Ihr Lebensstil ist in allen Bereichen chaotisch: sozial, beruflich und privat. Sie sind unbeständig, gedankenlos und handeln meist impulsiv. Ihnen fehlt jeder Anflug von schöpferischer Kraft und sie beschränken sich ausschließlich darauf, Verstärkung zu suchen. Außerdem entziehen sie sich jeglichen Pflichten oder spezifischen Zielen, die ihnen helfen würden, sich zu bemühen.
Der sozial nützliche Typ: ein verantwortungsvoller Lebensstil
Der letzte von Adlers Lebensstilen definiert die gesündeste, vollständigste und glücklichste Typologie. Sozial nützliche Menschen sind diejenigen, die jeden Tag daran arbeiten, sich selbst zu verbessern, ihre Ängste auszubügeln, ihre Stärken auszubauen und ihren Egoismus zu deaktivieren.

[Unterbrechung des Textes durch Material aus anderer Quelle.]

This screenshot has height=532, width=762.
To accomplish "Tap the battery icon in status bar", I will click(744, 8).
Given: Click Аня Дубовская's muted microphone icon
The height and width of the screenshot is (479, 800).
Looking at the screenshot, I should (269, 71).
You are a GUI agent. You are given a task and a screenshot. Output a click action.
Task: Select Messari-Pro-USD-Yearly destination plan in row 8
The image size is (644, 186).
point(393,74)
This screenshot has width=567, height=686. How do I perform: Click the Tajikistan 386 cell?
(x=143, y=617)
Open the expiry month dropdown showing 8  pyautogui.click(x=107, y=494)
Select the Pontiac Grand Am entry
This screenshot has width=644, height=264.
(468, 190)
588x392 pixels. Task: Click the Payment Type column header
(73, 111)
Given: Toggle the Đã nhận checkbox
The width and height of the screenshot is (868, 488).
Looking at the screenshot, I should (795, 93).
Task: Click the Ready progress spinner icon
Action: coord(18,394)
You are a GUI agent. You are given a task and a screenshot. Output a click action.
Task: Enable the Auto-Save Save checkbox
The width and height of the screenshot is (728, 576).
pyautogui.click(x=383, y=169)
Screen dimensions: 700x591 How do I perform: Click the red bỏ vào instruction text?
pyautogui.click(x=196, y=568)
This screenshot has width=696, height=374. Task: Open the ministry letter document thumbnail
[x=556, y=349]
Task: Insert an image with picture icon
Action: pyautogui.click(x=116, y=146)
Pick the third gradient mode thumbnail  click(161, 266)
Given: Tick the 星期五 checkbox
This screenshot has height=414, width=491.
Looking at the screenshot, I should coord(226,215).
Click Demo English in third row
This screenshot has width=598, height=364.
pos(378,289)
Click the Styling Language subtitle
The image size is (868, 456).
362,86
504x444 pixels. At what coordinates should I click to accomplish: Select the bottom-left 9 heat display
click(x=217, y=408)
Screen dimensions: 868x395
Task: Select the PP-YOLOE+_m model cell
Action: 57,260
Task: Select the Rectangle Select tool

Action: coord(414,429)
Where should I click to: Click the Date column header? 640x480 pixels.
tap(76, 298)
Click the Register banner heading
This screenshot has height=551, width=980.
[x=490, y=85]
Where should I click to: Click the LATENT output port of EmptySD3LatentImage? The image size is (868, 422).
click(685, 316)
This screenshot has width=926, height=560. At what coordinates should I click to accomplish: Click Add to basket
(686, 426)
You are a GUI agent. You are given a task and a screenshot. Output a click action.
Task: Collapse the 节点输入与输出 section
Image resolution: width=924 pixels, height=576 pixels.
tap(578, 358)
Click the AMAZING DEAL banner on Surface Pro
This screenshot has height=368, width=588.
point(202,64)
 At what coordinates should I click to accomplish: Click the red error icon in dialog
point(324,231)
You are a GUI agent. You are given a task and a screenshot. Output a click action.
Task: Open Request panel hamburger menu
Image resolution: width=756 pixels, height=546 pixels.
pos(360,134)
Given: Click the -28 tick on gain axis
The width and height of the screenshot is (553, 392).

Nur dann können sie sich mit anderen auf authentische Weise verbinden.
In dem Moment, in dem wir uns in der Gesellschaft nützlich und wertvoll fühlen, entdecken wir unseren Platz in der Welt. Dazu gehört, dass wir uns Ziele setzen, Erwartungen haben und einen Geist entwickeln, der in der Lage ist, jede Erfahrung auf nützliche und positive Weise zu interpretieren. Denn abgesehen davon, was uns widerfährt, ist es wichtig, wie wir es bewerten.
Eines der Ziele der adlerianischen Psychotherapie war es, dem Einzelnen einen kreativeren und weniger archaischen und primitiven Zugang zum Leben zu ermöglichen. Er behauptete, dass derjenige, der in seinen Gefühlen der Minderwertigkeit und des Mangels gefangen bleibt, auf seine Umwelt auf eine maladaptive Weise reagiert. Auf eine feindselige, abhängige oder vermeidende Weise.